La temperatura gioca a suo favore, non contro. La reazione è più rapida in acqua calda - proprio la condizione a cui un filtro per la doccia si trova di fronte. Il carbone, al contrario, perde capacità di adsorbimento oltre i 40 °C circa.
Nei test indipendenti presso KEWI (Korea Environment & Water Works Institute), lo stadio alla vitamina C di PICKI NIKI ha ridotto il cloro libero da 0,19 mg/L a livelli non rilevabili - un tasso di rimozione ≥99,9% nelle condizioni di test indicate.
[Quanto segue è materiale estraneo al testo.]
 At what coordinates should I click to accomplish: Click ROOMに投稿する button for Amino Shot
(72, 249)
La sfida è la stabilità. Come polvere secca, l'acido ascorbico è stabile fino a un anno se sigillato e mantenuto asciutto. Una volta messo in soluzione - o esposto ripetutamente ad acqua, calore e ossigeno - si degrada nell'arco di giorni. La polvere sfusa e i formati in compresse pressate non offrono alcuna protezione da questo. Quando molti filtri alla vitamina C vengono installati e usati per la prima volta, una parte considerevole del principio attivo si è già degradata. Poiché il consumo è invisibile, il consumatore non ha modo di saperlo.
Una matrice in gel cambia le cose. Il mezzo stabilizzante limita l'esposizione del principio attivo tra un uso e l'altro. E la quantità di acido ascorbico attivo conta: la neutralizzazione del cloro è stechiometrica - ogni molecola di acido ascorbico neutralizza una molecola di cloro. Le concentrazioni più basse si esauriscono più rapidamente. Alcuni filtri contengono abbastanza vitamina C per una dicitura in etichetta, ma non abbastanza da sostenere prestazioni significative lungo la durata dichiarata.
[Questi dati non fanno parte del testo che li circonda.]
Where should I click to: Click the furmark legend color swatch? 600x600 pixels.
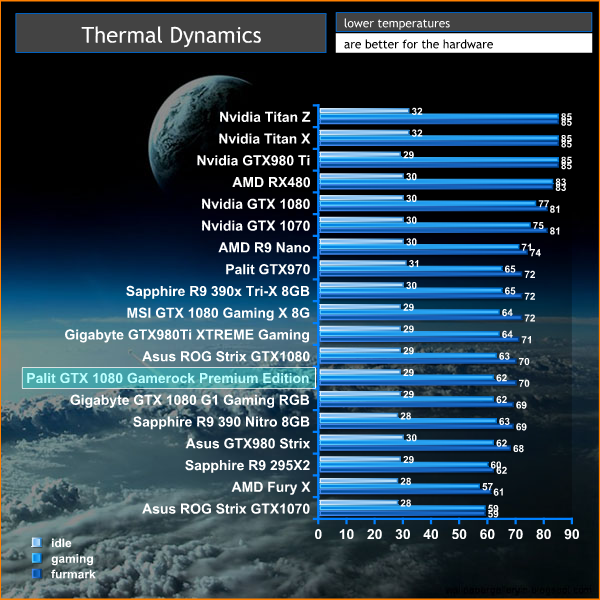tap(36, 574)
PICKI NIKI utilizza un gel di acido ascorbico di grado alimentare con un alloggiamento trasparente - così il consumo è visibile, e il filtro viene sostituito quando è davvero esaurito, non quando lo dice un calendario.
Dove la vitamina C non è la risposta
La vitamina C è molto efficace nel neutralizzare il cloro.
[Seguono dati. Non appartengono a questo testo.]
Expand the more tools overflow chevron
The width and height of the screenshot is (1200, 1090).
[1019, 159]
Ma da sola non rimuove sedimenti, particolato o l'ampia gamma di sostanze che altre tecnologie di filtrazione sono progettate per affrontare.
Né la vitamina C né il carbone attivo sono progettati in primo luogo come filtro a sedimento dedicato per catturare particelle più grandi come ruggine, sabbia o granuli.
Di questo si occupa in genere uno stadio di filtrazione a sedimento separato.
Ecco perché molti sistemi di filtrazione per doccia combinano più tecnologie, con ogni stadio che svolge un ruolo diverso.
In PICKI NIKI usiamo un sistema di doppia filtrazione. Un filtro a sedimento è progettato per catturare le particelle prima che l'acqua raggiunga lo stadio alla vitamina C, dove il cloro viene neutralizzato.
Quindi la risposta onesta non è che una tecnologia sia semplicemente migliore dell'altra.
Sono costruite per compiti diversi.
Cosa significa questo per una doccia
Le condizioni di una doccia sono specifiche:
- Cloro
- Acqua calda
- Flusso rapido
- Uso quotidiano
In queste condizioni, un meccanismo che neutralizza il cloro rapidamente - senza dipendere da un lungo tempo di contatto e senza accumulare materiale mentre lavora - può offrire vantaggi pratici.
È questo il ragionamento dietro l'uso della vitamina C da parte di PICKI NIKI.
Non perché il carbone sia cattivo.
Perché una tecnologia dipende dal trattenere, mentre l'altra agisce reagendo - e una doccia non è l'ambiente per cui è stato progettato l'adsorbimento.